The following is the way I run it. The very large number for batch size is to force all epochs to only do 1 batch (i.e., a hacky way to disable minibatching). pwd
works for workspace because this is an NFS filesystem. I am running on a supercomputing cluster with IP addresses to reserved machines specified manually in the ip_config file. This run uses 2 machines.
export EP=5
python3 ../../../../tools/launch.py \
--workspace `pwd` \
--num_trainers 2 \
--num_samplers 1 \
--num_servers 2 \
--ip_config ip_config.txt \
--part_config data/reddit.json \
"python3 train_dist.py --graph_name reddit --ip_config ip_config.txt --num_servers 2 --num_epochs ${EP} --batch_size 100000000000 --batch_size_eval 10000000000000 --log_every 1 --eval_every ${EP} --num_workers 1"
The training goes through as expected, but the execution runs into a problem when it calls evaluate on the val/test set.
.
.
.
.
Part 3 | Epoch 00004 | Step 00000 | Loss 4.5915 | Train Acc 0.0318 | Speed (samples/sec) 8171.7384 | GPU 0.0 MB | time 4.200 s
Part 3, Epoch Time(s): 7.8217, sample+data_copy: 3.5985, forward: 3.6194, backward: 0.5795, update: 0.0013, #seeds: 38357, #inputs: 181420
Total training time is 43.70542502403259
|V|=232965, eval batch size: 10000000000000
|V|=232965, eval batch size: 10000000000000
|V|=232965, eval batch size: 10000000000000
|V|=232965, eval batch size: 10000000000000
0it [00:00, ?it/s]
1it [00:53, 53.43s/it]
1it [00:54, 54.48s/it]
|V|=232965, eval batch size: 10000000000000
|V|=232965, eval batch size: 10000000000000
0it [00:00, ?it/s]
|V|=232965, eval batch size: 10000000000000
|V|=232965, eval batch size: 10000000000000
1it [00:52, 52.83s/it]
1it [00:54, 54.20s/it]
0it [00:00, ?it/s]
1it [00:08, 8.28s/it]
1it [00:08, 8.47s/it]
1it [00:08, 8.90s/it]
1it [00:08, 8.95s/it]
val tensor(324.) 5957
val tensor(1072.) 5958
val tensor(1068.) 5958
test tensor(2449.) 13926
Part 1, Val Acc 0.1793, Test Acc 0.1759, time: 63.5644
Machine (1) client (6) connect to server successfuly!
Using backend: pytorch
Machine (1) client (4) connect to server successfuly!
Using backend: pytorch
Machine (0) client (1) connect to server successfuly!
Using backend: pytorch
Machine (0) client (0) connect to server successfuly!
Using backend: pytorch
As you can see, it gets stuck on the validate/test evaluate call. It seems one partition is able to make it through, but the others are either stuck or running for a very long time.

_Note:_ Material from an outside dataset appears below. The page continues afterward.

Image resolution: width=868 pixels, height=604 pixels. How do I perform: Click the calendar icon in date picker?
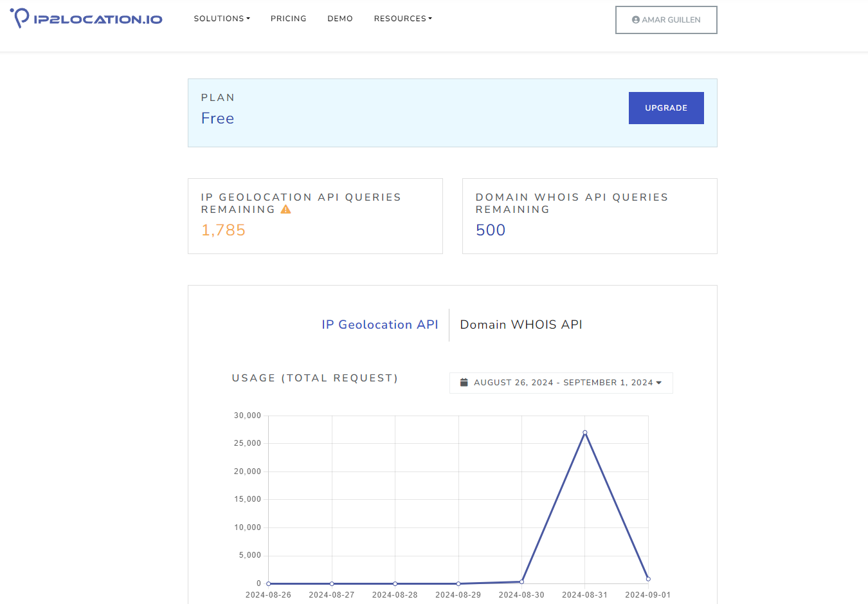tap(464, 383)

Any help resolving this would be appreciated as as it is I cannot get the final numbers for the val/test set.
Note that this does not seem to be an issue if I run on a single host machine.
EDIT: It’s not an issue only if there is 1 worker: doing 2 workers on a single machine seems to result in the same problem.
EDIT2: Never mind, it hangs even for 1 host 1 worker.